I find Sala's argument unpersuasive. Sala does not argue that the allegations in the Second Affirmative Defense are too vague to place him on notice of the alleged fraud or the circumstances surrounding it, so he does not directly challenge the Government's burden under Rule 9(b). Additionally, while the Government does not assert the kind of evidence described in Park, the Government does allege that Sala searched for a vehicle to protect his investments from taxation, selected a vehicle he knew or should have known was illegal and then attempted to conceal this from the IRS. Sala stresses that the search for a tax shelter is not illegal. However, "What divides a tax shelter from a tax fraud is the existence of some actual economic purpose," U.S. v. Kilpatrick, 726 F. Supp. 789, 794 (D. Colo. 1989). Here, the Government specifically alleges that Sala's investment scheme "was without any reasonable expectation of profits." Taking these allegations cumulatively, and drawing every inference in favor of the Government, I cannot say that the Government can prove no facts that would establish tax fraud.

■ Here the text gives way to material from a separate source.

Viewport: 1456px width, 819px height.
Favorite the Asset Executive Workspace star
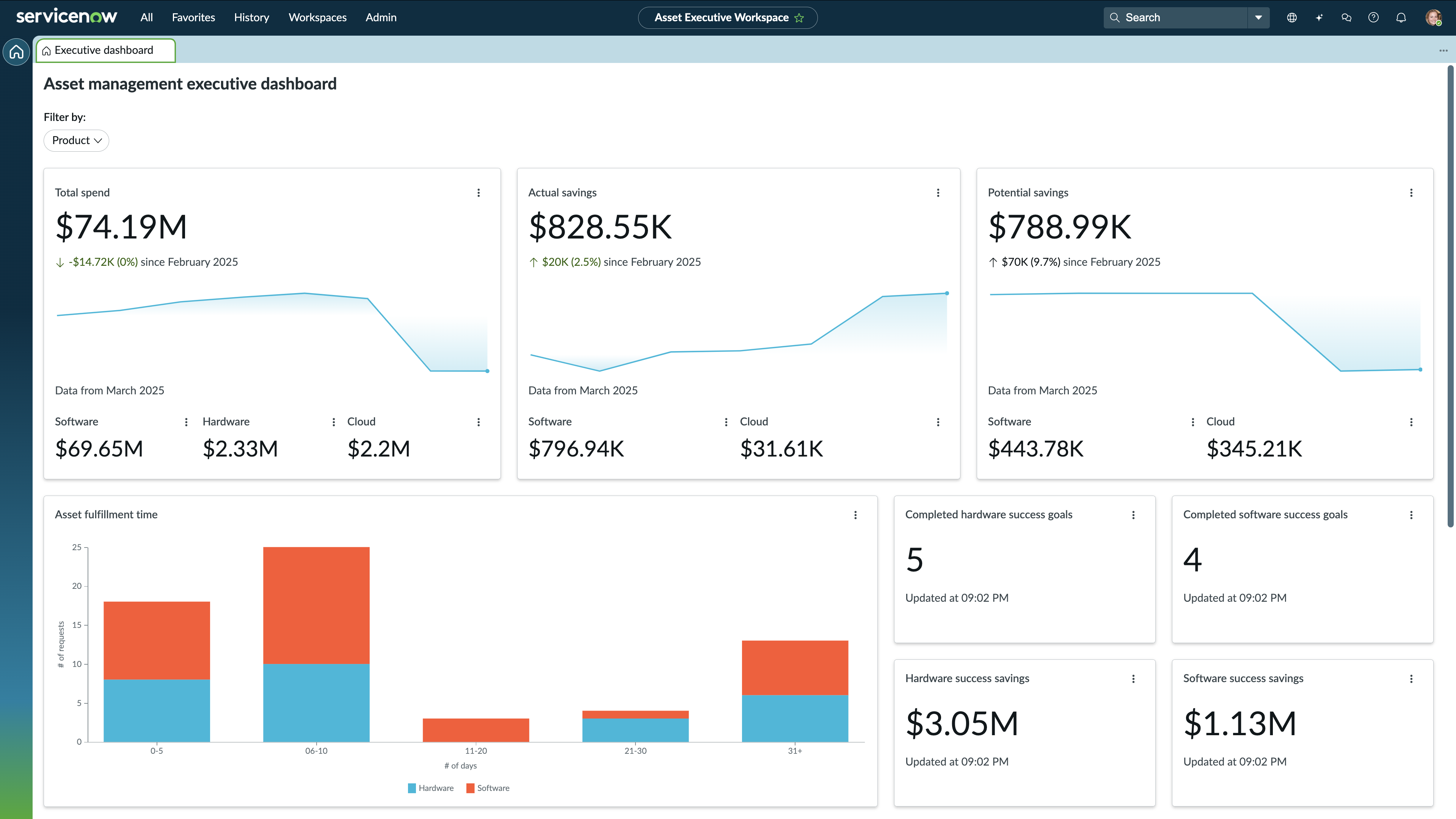coord(799,18)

Sala also argues that the Second Affirmative Defense does not allege that Sala actually knew that the tax vehicle he used was illegal, only that Sala "knew, should have known or acted in reckless disregard to the fact that" his claimed loss was illegal. I am aware of no authority directly interpreting the meaning of "a case involving fraud" under Section 6404. Sala, citing Cheek v. United States, 498 U.S. 192, 201-202, 111 C. Ct. 604, 112 L. Ed.2d 617 (1991), contends that the Government must show that Sala was aware of his legal obligation and intentionally violated it, and that constructive knowledge or recklessness do not meet the scienter requirement of tax fraud. However, Sala is citing to the Government's burden of proof, not its pleading obligation. In Cheek the Court stated that "In the end, the issue is whether, based on all the evidence, the Government has proved that the defendant was aware of the duty at issue." Id. This case is not yet at a stage where the Government has presented evidence. Moreover, the kinds of behavior alleged in the Amended Answer may show the requisite intent, since intent may be proven by "any conduct, the likely effect of which would be to mislead or to conceal." Spies v. U.S., 317 U.S. 492, 499, 63 S.Ct. 364, 87 L.Ed. 418 (1943). Courts may use circumstantial evidence to prove fraudulent intent "because direct proof of the taxpayer's intent is rarely available." Parks, 94 T.C. at 664. "To establish the requisite fraudulent intent" Courts may examine "the taxpayer's entire course of conduct." Id. The allegations in the Second Affirmative Defense, if proven to be true, may be sufficient to prove fraudulent intent, and so satisfy the Government's burden at this stage.
I find and conclude that the Government's Second Affirmative Defense provides Sala fair notice of the Government's claim and the factual basis underlying it; and accordingly satisfies Rule 9(b).
It is so Ordered that Sala's Motion to Strike Defendant's Second Affirmative Defense (Docket # 76) is DENIED.
DONE and ORDERED, at Denver, Colorado.